L’approccio clinico sport-based abbraccia un ampio bacino di patologie mentali oltre alla depressione. Abbiamo studi che supportano l’ipotesi di un impatto positivo di protocolli aerobici e anaerobici su pazienti con diagnosi di ADHD (Lufi et al. 2011), PTSD (Rosembau et al. 2015) e Alzheimer (Lautenschlager et al 2008). Per quanto riguarda la performance sportiva, è necessario, ma non sufficiente, avere una conoscenza di base del funzionamento psicobiologico dell’essere umano.
Ecco perché per fare psicologia dello sport non basta essere mental coach né allenatori leggendari perché no, non siamo tutti un po’ psicologi. Per poter dare il massimo ai nostri atleti sarebbe necessario quindi fondere conoscenze cliniche, psicologiche, fisiologiche e metodologie di allenamento in un’unica figura professionale.
Ti sembra difficile? E sentiamo, chi ti ha detto che sarebbe stato facile?
Bibliografia
Lautenschlager, N., Cox, K., Flicker, L., Foster, J., Bockxmeer, F., Xiao, J., Greenop, K. & Almeida, O. (2008). Effect of Physical Activity on Cognitive Function in Older Adults at Risk for Alzheimer Disease: A Randomized Trial. JAMA, 300, 9.
Lufi, D. & Parish-Plass, J. (2011). A sport-based group therapy program for boys with ADHD or with other behavioral disorders. Child and Family Behavior Therapy, 33, 217-230.

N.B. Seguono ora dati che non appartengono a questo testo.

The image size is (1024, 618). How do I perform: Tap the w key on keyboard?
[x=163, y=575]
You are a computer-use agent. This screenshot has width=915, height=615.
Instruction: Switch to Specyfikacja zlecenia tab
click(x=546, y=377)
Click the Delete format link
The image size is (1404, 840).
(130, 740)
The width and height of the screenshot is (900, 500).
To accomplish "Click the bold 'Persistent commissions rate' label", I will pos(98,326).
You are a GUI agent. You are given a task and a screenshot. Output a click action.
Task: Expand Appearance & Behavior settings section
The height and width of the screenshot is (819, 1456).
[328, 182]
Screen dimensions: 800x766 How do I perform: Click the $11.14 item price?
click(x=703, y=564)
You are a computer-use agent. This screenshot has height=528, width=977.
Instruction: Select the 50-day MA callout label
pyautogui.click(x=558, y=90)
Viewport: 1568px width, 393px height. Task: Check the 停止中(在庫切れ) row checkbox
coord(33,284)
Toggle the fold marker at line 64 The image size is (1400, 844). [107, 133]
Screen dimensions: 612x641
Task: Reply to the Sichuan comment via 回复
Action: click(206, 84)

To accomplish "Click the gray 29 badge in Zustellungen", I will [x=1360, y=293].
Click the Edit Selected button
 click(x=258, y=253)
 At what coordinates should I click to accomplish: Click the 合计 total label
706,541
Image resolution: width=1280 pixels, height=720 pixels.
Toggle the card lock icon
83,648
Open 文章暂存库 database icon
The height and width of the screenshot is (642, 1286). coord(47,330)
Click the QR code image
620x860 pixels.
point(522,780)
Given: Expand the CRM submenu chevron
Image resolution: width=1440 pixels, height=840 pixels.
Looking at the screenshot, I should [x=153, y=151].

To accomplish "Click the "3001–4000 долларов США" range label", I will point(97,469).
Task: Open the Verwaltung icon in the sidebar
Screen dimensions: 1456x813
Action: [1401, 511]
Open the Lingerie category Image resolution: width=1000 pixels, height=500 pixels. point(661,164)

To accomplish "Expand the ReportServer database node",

Rosembaum, S., Vancampfort, D., Steel, Z., Newby, J., Ward, P. & Stubbs, B. (2015). Physical activity in the treatment of Post-traumatic stress disorder: A systematic review and meta-analysis. Psychiatry Research, 230, 130–136.
Blumenthal, Smith & Hoffman (2012). Is exercise a viable tretament for depression? ACSMs Health Fit J (PMC), 16(4): 14-21.
Prinsloo, S. & Lyle, R.R. (2015). The Microbiome, Gut-Brain-Axis, and Implications for Brain Health. NeuroRegulation, 2(4), 158–161.
Yang, Y., Shields, G.S., Guo, C. & Liu, Y. (2017). Executive function performance in obesity and overweight individuals: A meta-analysis and review. Neurosci Biobehav Rev. 84:225-244.